How do you think that should be specified?

As it’s an ini file, we’re bound by the syntax ConfigParser understands. My first thought was to (mis)use comments for this purpose, but the ConfigParser._read() method ignores comments, so unless we want to override this method, this doesn’t work.

I’m not sure about another way to specify this, maybe a special value that won’t be interpreted as a sentence?

I’d thought about adding metadata to an intent with an @ syntax, something like:

[MyIntent]
@foo
a sentence for the intent @bar

Then we would have @foo assigned as metadata to MyIntent and @bar as metadata for the first (and only) sentence.

We could then have some known metadata tags, like @disabled, etc.

4 Likes

This looks nice, yes.

1 Like

Is there an update on implementation of this feature?

Not yet, sorry. If you’re using Fsticuffs, then you’ll at least get an “intent not recognized” message that you can handle in NodeRED or something.

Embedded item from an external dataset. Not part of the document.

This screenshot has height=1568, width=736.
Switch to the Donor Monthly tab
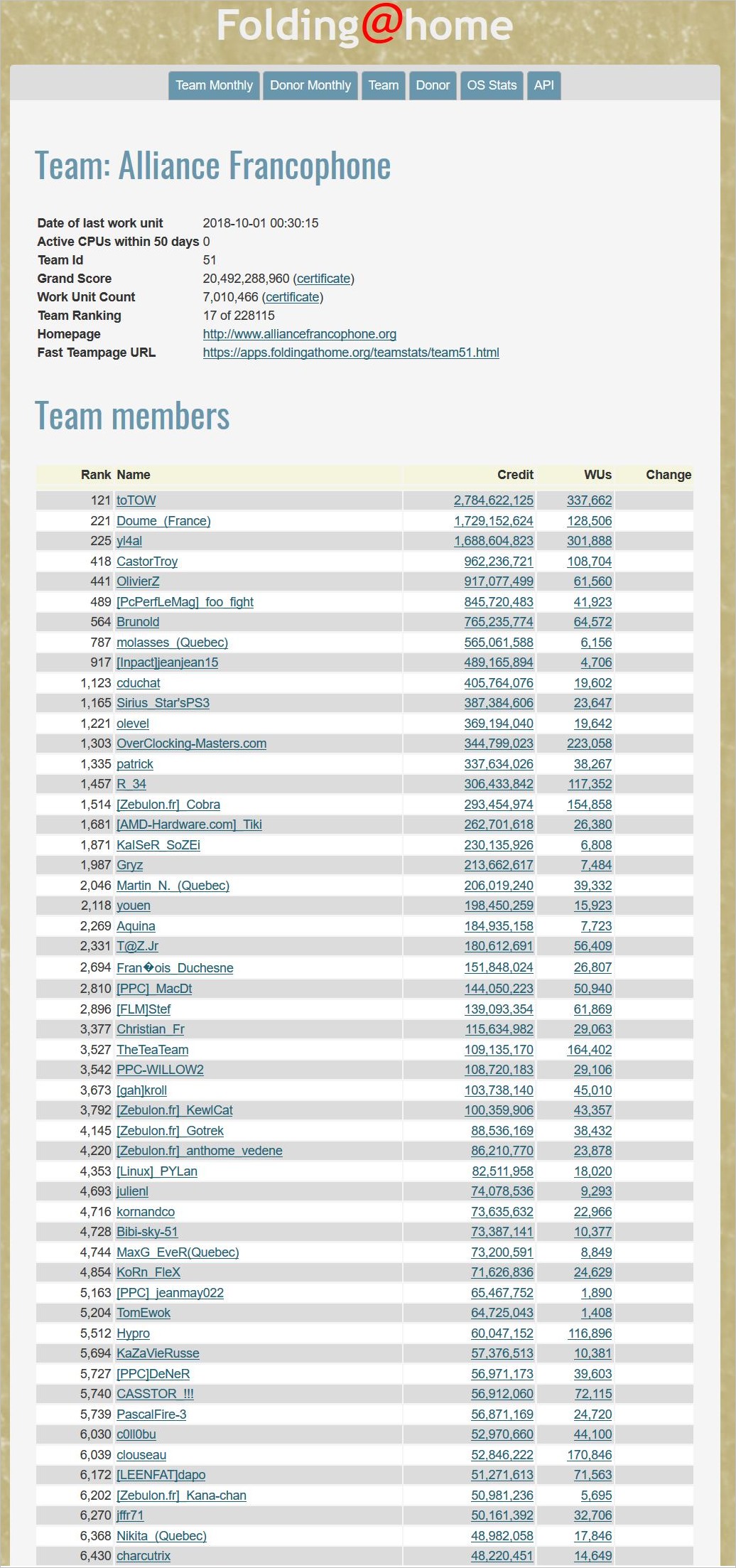click(x=310, y=85)
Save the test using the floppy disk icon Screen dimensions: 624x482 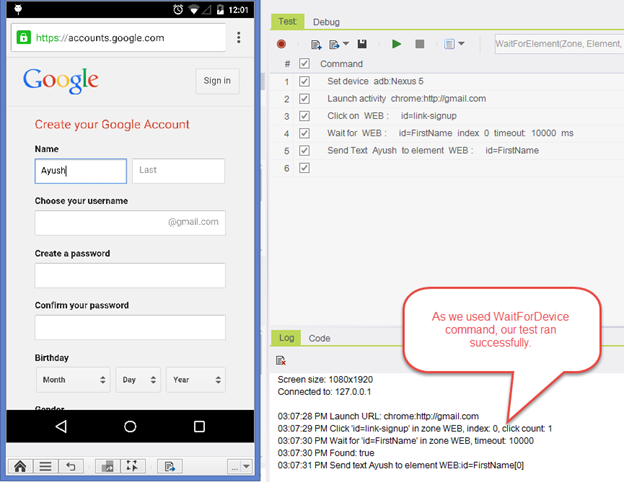(362, 44)
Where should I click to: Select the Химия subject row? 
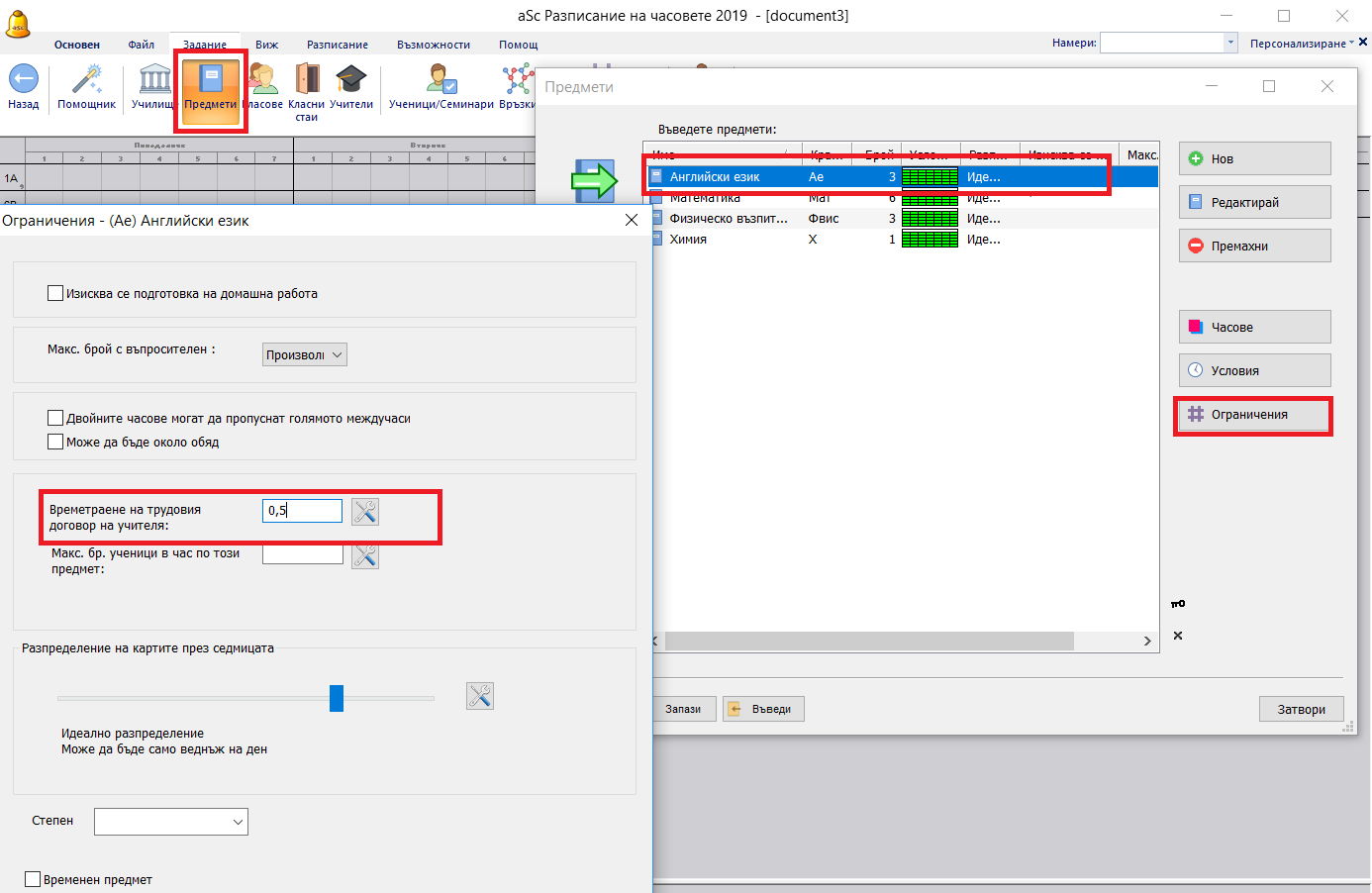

I just update to 2.58, and i am struggling to get an Intent recognizer to work reliably. I am running on a Raspi 4 - 4meg. with a full upgrade to the lastest Raspi as of 1/15.
The system is fast and very responsive, but if i cough, mumble, say jabberwocky , i always get a recognized intent.
For example if i say jabberwocky i get an intent of roboServo, if i cough i get a response of roboQuery:

[roboServo]
srv_num = ( 0…32 ){num}
srv_degs = ( 0…180 ){degs}
servo <srv_num> [to] <srv_degs>

[roboQuery]
query_cmd = ( time | date | name | address | distance | information ){cmd}
tell me [what] [is][the] <query_cmd>
tell me [who] [is] [the] <query_cmd>
tell me [the] <query_cmd>
tell me [your] <query_cmd>
tell me [when] [is][the] <query_cmd>

earlier in this post you mentioned that fuzzywuzzy was “real fuzzy” and fisticuffs will only respond to my sentences. In this example i have fisticuffs selected and the []fuzzy check box unchecked. (i have tried checked and unchecked)

I must be doing something wrong, because all ambient noises and any sentences give me (seemingly) random intent results. I hardly ever get a “intent not recognized” result

I also can listen to my voice command using your Play button on the web interface and it is perfectly clear, so that cant be an issue. (I am using the Respeaker USB 4 mic)

  1. what exactly does the fuzzy checkbox do?
  2. is it my sentence structure that is the issue here? (see roboServo sentence above)

Any advice would be appreciated.

Sorry that I will not solve your problem, but I just wanted to give you a hint about the sentences:

You could use tell me [( what | who | your | when )] [is] [the] <query_cmd> to have all the sentences for this intent in one line and keep things more compact, or did you do it intentionally?